TJRS suspende parte da Lei Kiss

O Tribunal de Justiça do Rio Grande do Sul suspendeu liminarmente parte da Lei Complementar 14.376/13, que estabelece regras de segurança e prevenção contra incêndio no Estado, conhecida como Lei Kiss. A decisão do Órgão Especial do TJRS, do último dia 15/5, permite aos Municípios que, observadas as regras locais existentes sobre o tema, concedam aos estabelecimentos autorizações ou renovações precárias ou provisórias, enquanto se aguarda a confecção e entrega do Alvará de Prevenção e Proteção Contra Incêndios (APPCI) definitivo.

Caso

A Ação Direta de Inconstitucionalidade (ADIn) foi ajuizada por 55 Municípios gaúchos, que questionavam diversos itens da Lei Complementar. Para os autores, a Assembleia Legislativa, na ânsia de dar uma resposta à sociedade, após o trauma coletivo do incêndio na boate Kiss (que resultou em 242 mortos e mais de 600 feridos), ocorrido em Santa Maria em 27/01/13, teria elaborado apressadamente a legislação.

Argumentam os autores que foram atropelados princípios e regras das Constituições Federal e Estadual. Segundo eles, a proposição feriu cláusulas pétreas que garantem a separação de Poderes e a forma federativa de Estado, desrespeitando a autonomia dos entes federados municipais.

Sustentam também já existirem normas de segurança suficientes que regem o setor, bastando apenas que sejam cumpridas e que seja fiscalizada sua observância.

Os Municípios questionaram especialmente o art. 5° da Lei Kiss, cuja redação inviabiliza a concessão de licenças e alvarás municipais, ou sua renovação, pois condiciona tais procedimentos à apresentação do APPCI definitivo expedido pelo Corpo de Bombeiros.

Decisão

O Desembargador Eugênio Facchini Neto é o relator do processo no Órgão Especial. O magistrado afastou de forma preliminar a inconstitucionalidade da lei. Ao analisar o caso, considerou que a tragédia ocorrida em Santa Maria mostrou a precariedade de estabelecimentos de frequência coletiva, quanto ao quesito segurança dos seus usuários. E que a Lei Kiss não pode ser tida como apressada.

A enorme pressão pública fez com que a tramitação fosse mais rápida do que o que ocorre com outras leis, mas isso não significa que as soluções que ela albergou não tivessem sido amplamente debatidas na esfera pública. Os municípios certamente tiveram condições de intervir no referido debate, ou através de pareceres, ou através dos deputados representantes da sua região, asseverou o relator.

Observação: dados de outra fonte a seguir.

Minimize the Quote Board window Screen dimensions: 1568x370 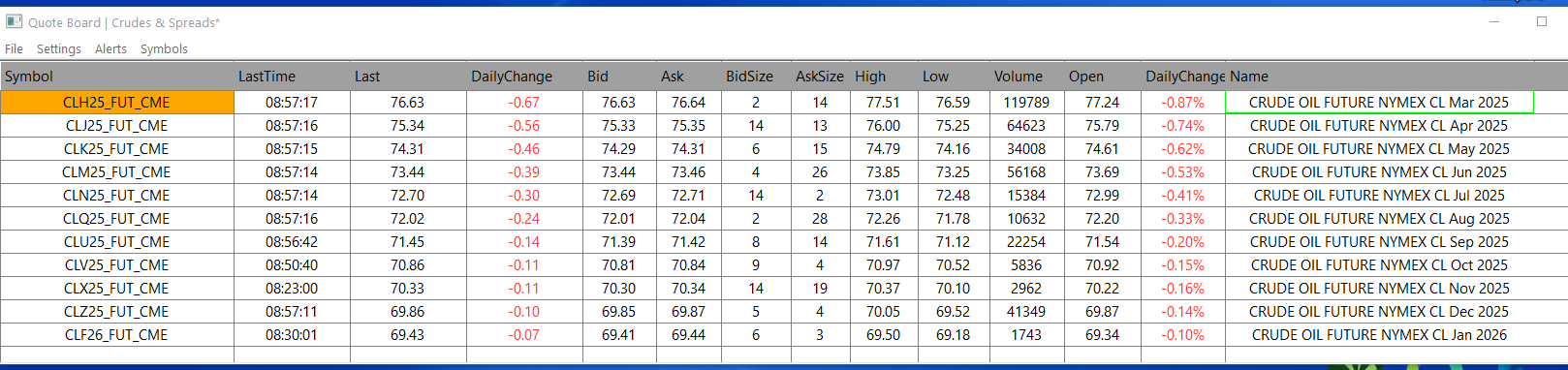[x=1494, y=21]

O Desembargador Facchini também ressaltou que a Lei Complementar disciplina de forma relativamente minuciosa a atuação do Corpo de Bombeiros na seara de prevenção de incêndios, o que é de competência do Estado, através da Assembleia Legislativa.

Liminar

Entretanto, o magistrado entendeu que, em relação à parte do art. 5° da legislação questionada, sua aplicação literal poderá ficar comprometida, conduzindo à paralisação da concessão de novas licenças ou de renovação das existentes. Isso porque é de se reconhecer que efetivamente o Corpo de Bombeiros não possui efetivo suficiente para fazer frente à gigantesca demanda que se anuncia. Cada estabelecimento deverá ser visitado e praticamente periciado, a fim de ser expedido o referido APPCI. Considerando o número de estabelecimentos existentes, é previsível que haverá um manifesto gargalo, com longo período de espera, considerou o Desembargador Eugênio Facchini Neto.

Assim, foi suspensa a vigência das expressões precárias e provisórias, constantes no caput do art. 5° da Lei Complementar 14.376/13, mantida, por ora, a vigência dos demais dispositivos legais.

Por óbvio que se está sugerindo que se leve a sério o sentido das expressões “precário” e “provisório”, que apontam para algo muito distinto de permanente, estável, duradouro ou definitivo. Por óbvio, também, que a autoridade municipal competente está assumindo o ônus da responsabilidade da concessão de tais licenças precárias ou provisórias, analisando cada caso para verificar a ausências de riscos, diante das circunstâncias concretas. Salutar, também, que exigisse a autoridade municipal que a parte interessada ao menos comprovasse a solicitação do APPCI, concluiu o relator.